CONSIGNE
Recopiez sans rien changer le fragment du passage donné qui commence aux mots « Dans l’imbrication de » et se termine après les mots « par la différence. ».

PASSAGE DONNÉ
::::

2.2.2.2. La double illustration

Dans l’imbrication de la formulation d’une hypothèse scientifique avec le témoignage, les impuissances individuelles vont assumer des signifiés complexes : elles vont signifier autre chose. Cette métamorphose se retrouve dans l’agencement des récits « illustratifs », comme ceux de l’itinéraire des malades, (où nous avons déjà remarqué le glissement de l’« itinéraire thérapeutique » dans le « long et douloureux itinéraire de l’incertitude et de la souffrance », cf. « absence de cadre factuel »). Cet itinéraire, illustré par l’agencement des récits de A.S, Y.L., L.B., montre sa double nature : à la fois général mais aussi individuel. Cet indice de la construction narrative renvoie à la structure complexe extensible à tout le texte où la constante est parasitée par la différence.

Parmi les étapes de cet « long itinéraire de la souffrance », en allant consulter l’immigré est confronté au diagnostic d’impuissance sexuelle qu’il peut admettre ou non. S’il ne l’accepte pas, il continuera à consulter pour une souffrance qui est imputée à d’autres raisons. Ben Jelloun utilise pour ce dernier cas cette tournure : « à partir de la constatation d’impuissance, le patient se trouve des justifications organiques et s’en va consulter des médecins non pour son impuissance, mais pour quelque chose d’autre (réel ou imaginaire), comme dans le cas d’Y.L. », (39). L’enchaînement du récit relatif à Y.L. a la fonction d’illustrer en même temps deux discours qui s’ébauchent à partir de ce « quelque chose d’autre » : celui du consultant et celui de l’auteur. Dans le discours que Ben Jelloun tisse en toile de fond, l’impuissance est le signe d’un malaise social qui trouve son origine dans la violence coloniale et capitaliste, mais ce discours se compose graduellement : ici l’attention est concentrée sur la souffrance de l’immigré et son lien au décalage culturel.

::::

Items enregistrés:
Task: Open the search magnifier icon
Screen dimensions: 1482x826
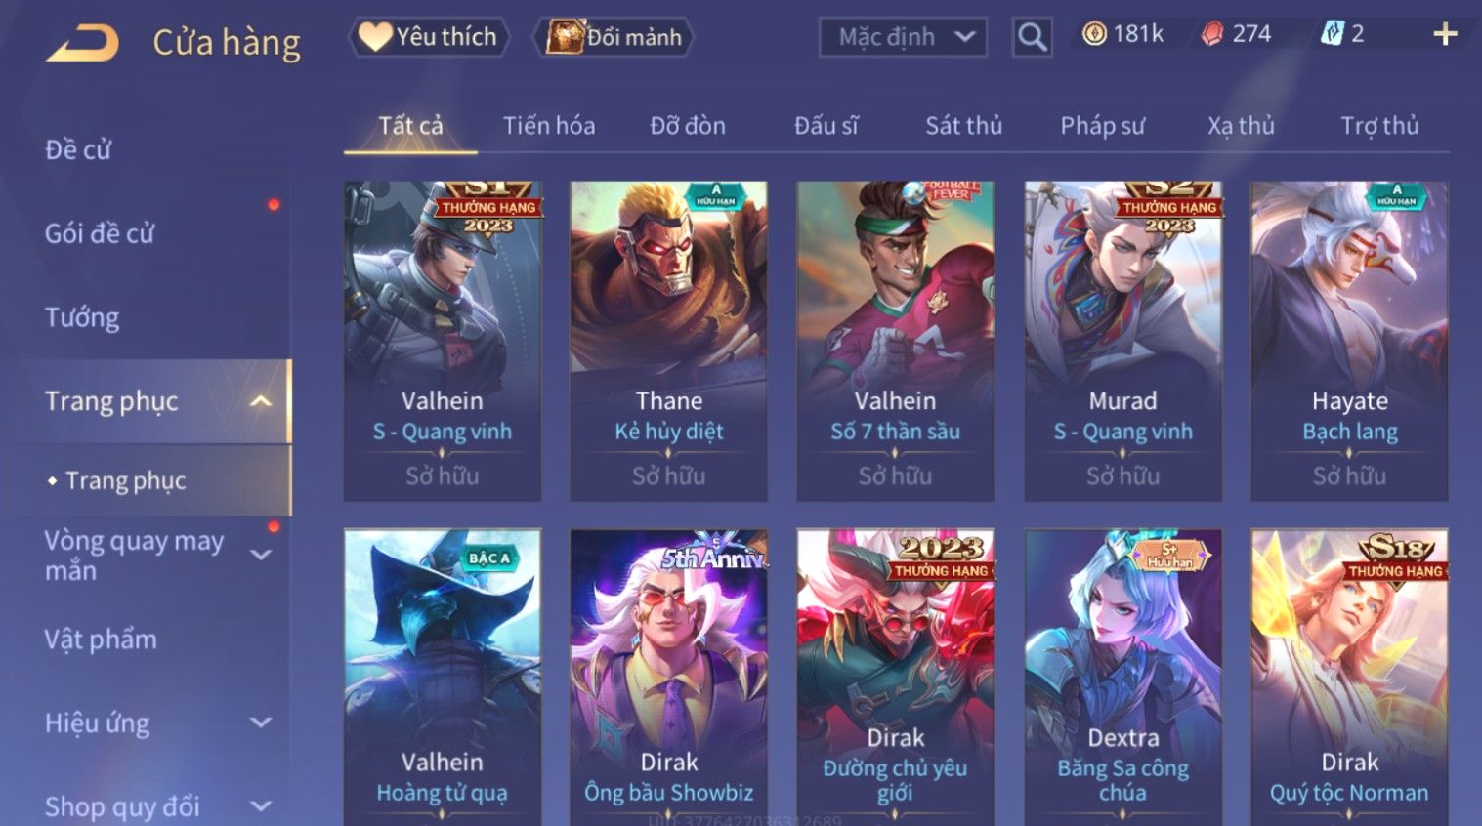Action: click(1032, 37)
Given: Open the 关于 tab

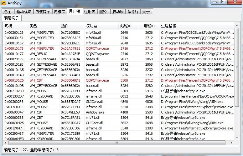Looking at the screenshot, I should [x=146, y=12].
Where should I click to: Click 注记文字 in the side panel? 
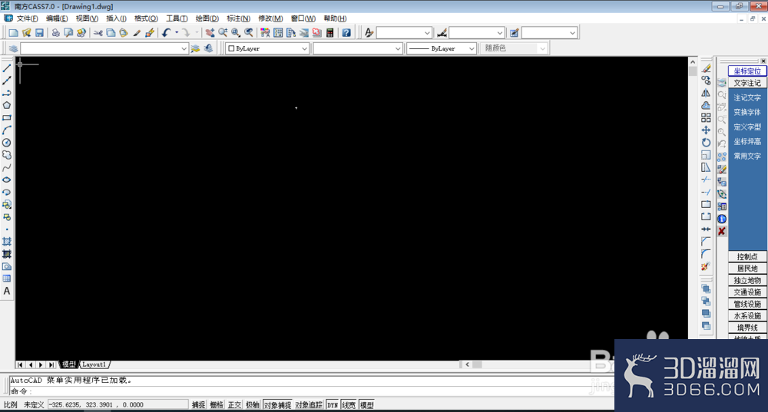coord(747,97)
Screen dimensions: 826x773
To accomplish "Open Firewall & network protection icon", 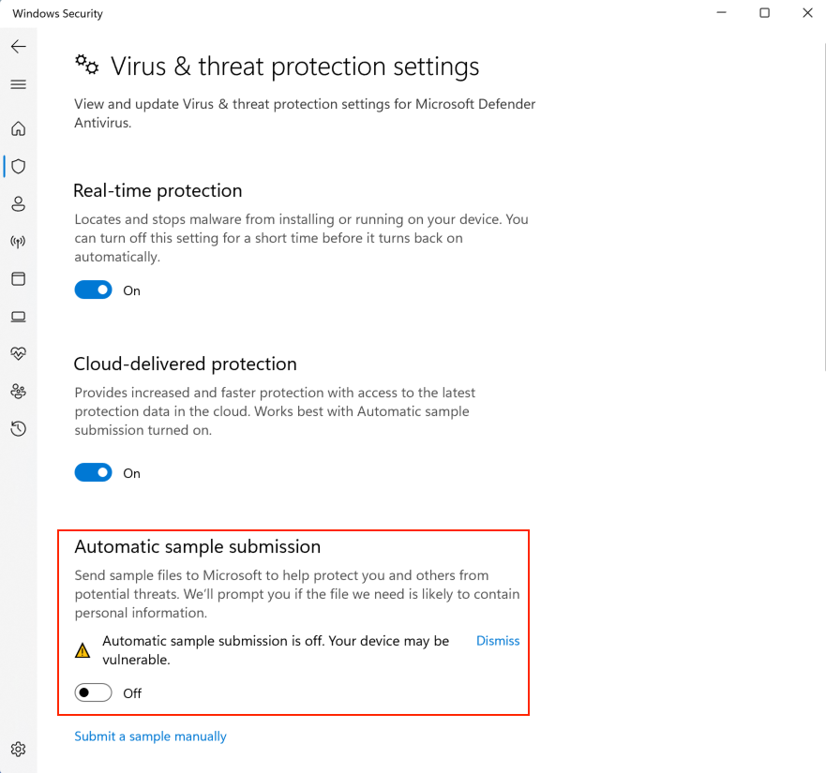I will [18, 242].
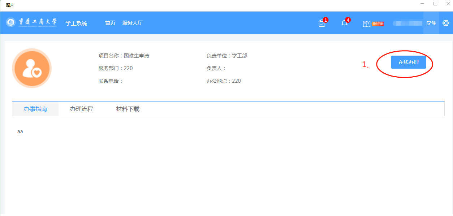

::::

RÉSULTAT OBTENU
Dans l’imbrication de la formulation d’une hypothèse scientifique avec le témoignage, les impuissances individuelles vont assumer des signifiés complexes : elles vont signifier autre chose. Cette métamorphose se retrouve dans l’agencement des récits « illustratifs », comme ceux de l’itinéraire des malades, (où nous avons déjà remarqué le glissement de l’« itinéraire thérapeutique » dans le « long et douloureux itinéraire de l’incertitude et de la souffrance », cf. « absence de cadre factuel »). Cet itinéraire, illustré par l’agencement des récits de A.S, Y.L., L.B., montre sa double nature : à la fois général mais aussi individuel. Cet indice de la construction narrative renvoie à la structure complexe extensible à tout le texte où la constante est parasitée par la différence.